Page 31 of Sold to the Silver Foxes (Forbidden Hearts #6)
TABITHA
The electric sconces lining the upper gallery seem to breathe more quietly, as if respecting the gravity of today. In three hours, a neurosurgical team will wheel Erin—my baby sister, my favorite person—into an operating theater bathed in light and life-or-death stakes.
My backpack is zipped and waiting by the portico doors.
Two pairs of leggings, an oversized hoodie that Erin claimed a long time ago, a stuffed snow fox from Dante—this one in rainbow colors—chargers, salty snacks, a leather notebook full of stats I’ll pretend to reread while pacing.

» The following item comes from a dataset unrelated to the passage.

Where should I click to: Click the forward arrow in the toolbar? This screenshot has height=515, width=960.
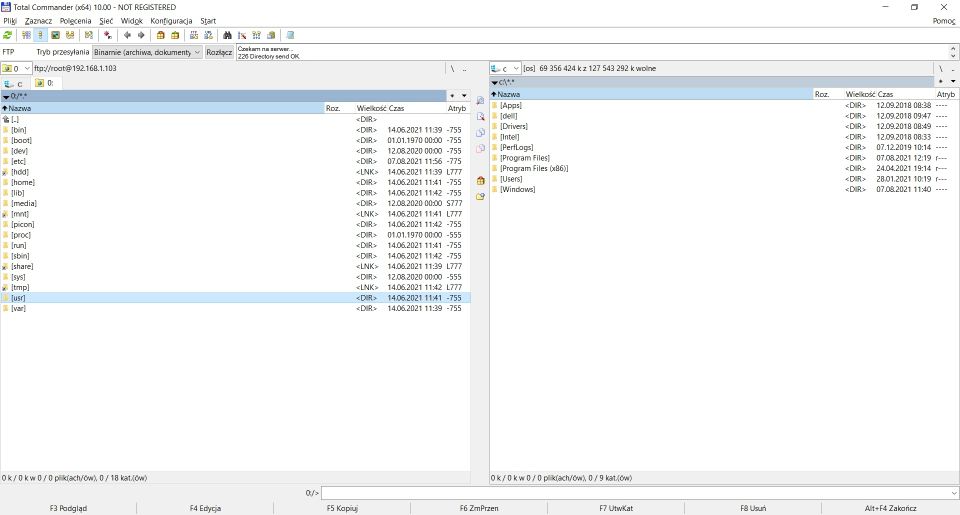[x=141, y=35]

On the credenza sits a brown paper bag Sal labeled “Approved by Hospital Nutrition.” Inside is an artisan PB&J cut into triangles, apple slices sealed under vacuum wrap, one square of ninety percent chocolate, and two aspirin.
Sal’s love language, apparently, is contingency planning.
Not that I’m surprised.
I stir the embers of the foyer hearth and replay yesterday’s whirlwind.
The phone calls from Dr. Shah confirming OR availability.
Nico’s assistant chartered a limo to take us, so we wouldn’t have to think about driving.
Dante sprinting through corridors, waving a crocheted purple blanket because Erin “deserves royal colors.” And Sal, leaning in the doorway, arms crossed, letting them whirl—his approving gaze the gravitational center, steady enough to keep me from spinning apart.
I shouldn’t feel calm, yet I do. There’s fear, of course.
The surgery could go sideways in dozens of ways.
But the things we can control are controlled.
The brothers are becoming a living exoskeleton around the softest parts of my life.
They said they’d carry me through this, and somehow my hyper-independent brain believes them.
I move to the tall windows. Beyond the glass, snowflakes swirl in slow-motion choreography under floodlights—the same lights Nico insisted the grounds crew install so “nerves can pace at two a.m. without ice hazards.” For three hard men, they’ve done everything in their power to give me a soft landing.
I press a hand to the pane, palm cooling. Somewhere out there, the horizon is beginning to glow lavender. Sunrise is almost here, and with it, the surgical countdown begins.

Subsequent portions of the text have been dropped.